Shared ownership is popular with Londoners but unaffordable in some areas, committee told

Shared ownership is popular with Londoners but unaffordable in some areas, committee told

Shared ownership housing has stood the test of time as an “affordable” housing model. But is it “shared”, is it “ownership” and, above all, is it genuinely affordable for low to middle-income Londoners? Those were the questions posed to housing experts this week as the London Assembly’s housing committee continued its investigation into housing affordability in the capital. 

Introduced in 1979, shared ownership enables households to part buy and part rent a home, generally with a minimum 25 per cent purchase and the option of increasing the ownership share to up to 100 per cent.

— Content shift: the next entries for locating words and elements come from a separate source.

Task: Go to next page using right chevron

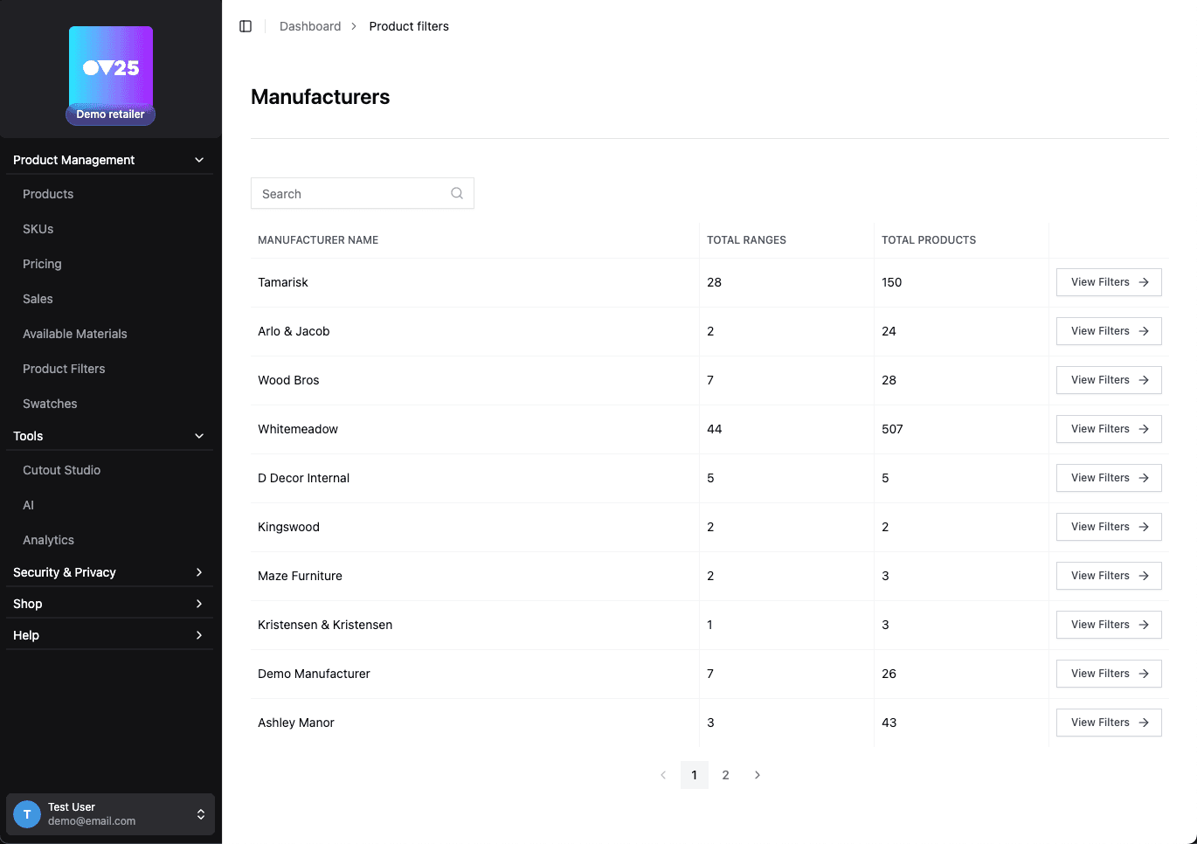Action: click(757, 775)
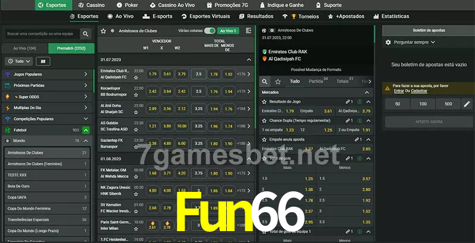Collapse the 31.07.2023 date group

(249, 59)
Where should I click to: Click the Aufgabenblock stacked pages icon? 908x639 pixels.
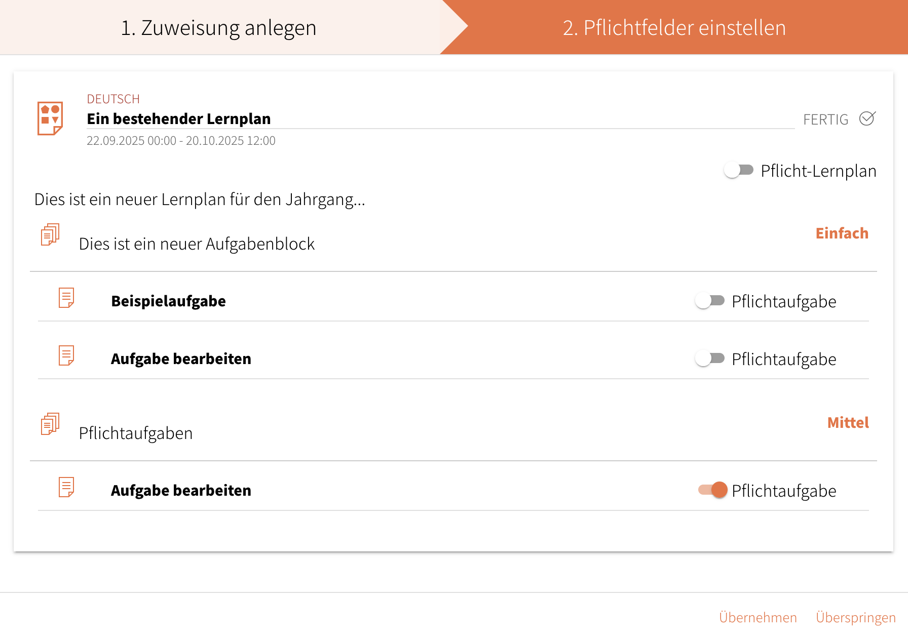point(50,234)
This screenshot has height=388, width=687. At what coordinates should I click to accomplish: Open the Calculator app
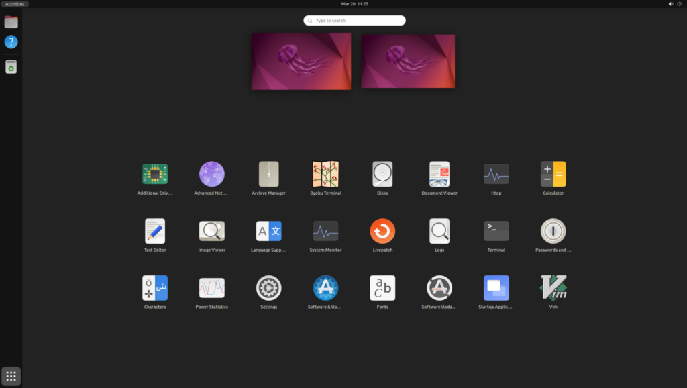(x=553, y=173)
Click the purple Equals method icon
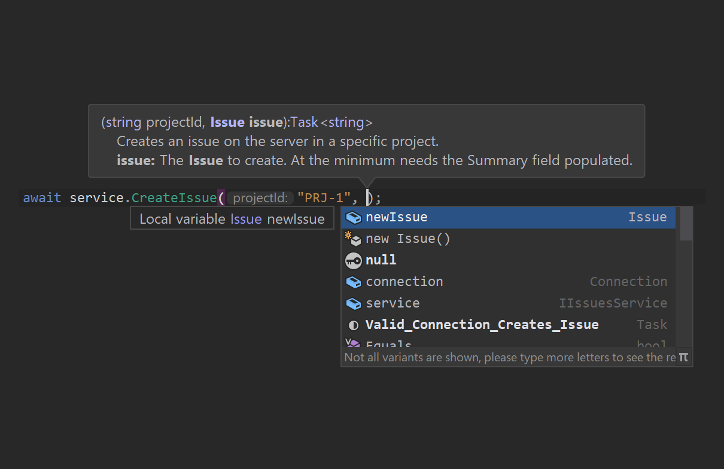This screenshot has height=469, width=724. click(x=353, y=344)
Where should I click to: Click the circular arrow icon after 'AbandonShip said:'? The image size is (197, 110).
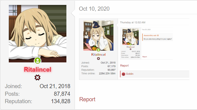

Administered generally by housing associations, shared ownership has been a key element of successive governments’ strategies supporting housing affordability. Mayor Khan’s current £4.82 billion funding from central government, to start 116,000 affordable homes by 2022 comes with a Whitehall stipulation that almost 60,000 should be so-called “intermediate” homes – shared ownership or “London Living Rent”, itself designed as a stepping stone towards shared ownership.

But Danny Beales, cabinet member for planning and regeneration at Camden Council, told the committee that with shared ownership costs rising alongside full market house price increases, affordability was an increasing concern, particularly in Inner London. With a household income of more than £50,000 a year required for shared ownership in Fitzrovia, in the south of the borough, the product wasn’t working for “squeezed Londoners”, he said.

“Our view is that shared ownership is not an affordable housing product in Camden. People who don’t qualify for social housing are being squeezed out of areas like Camden,” he continued, confirming reports last year that shared ownership rates in Inner London had fallen by 43 per cent since 2016/17.

Camden was now building living rent homes with three-year renewable tenancies, targeted at local people, key workers in particular, on incomes of around £30,000 to £40,000 a year. And it was an increasingly popular offer.

“Shared ownership is selling the dream that isn’t quite true,” he said. “People want stability and security and there are ways to provide that which aren’t home ownership. There is a demand for stability of a different kind.” 

Shared ownership nevertheless remains popular after 30 years, despite issues in some areas, said Steve Moseley from London and Quadrant Housing Trust (L&Q), the capital’s biggest landlord, with 95,000 homes across London and the south east. 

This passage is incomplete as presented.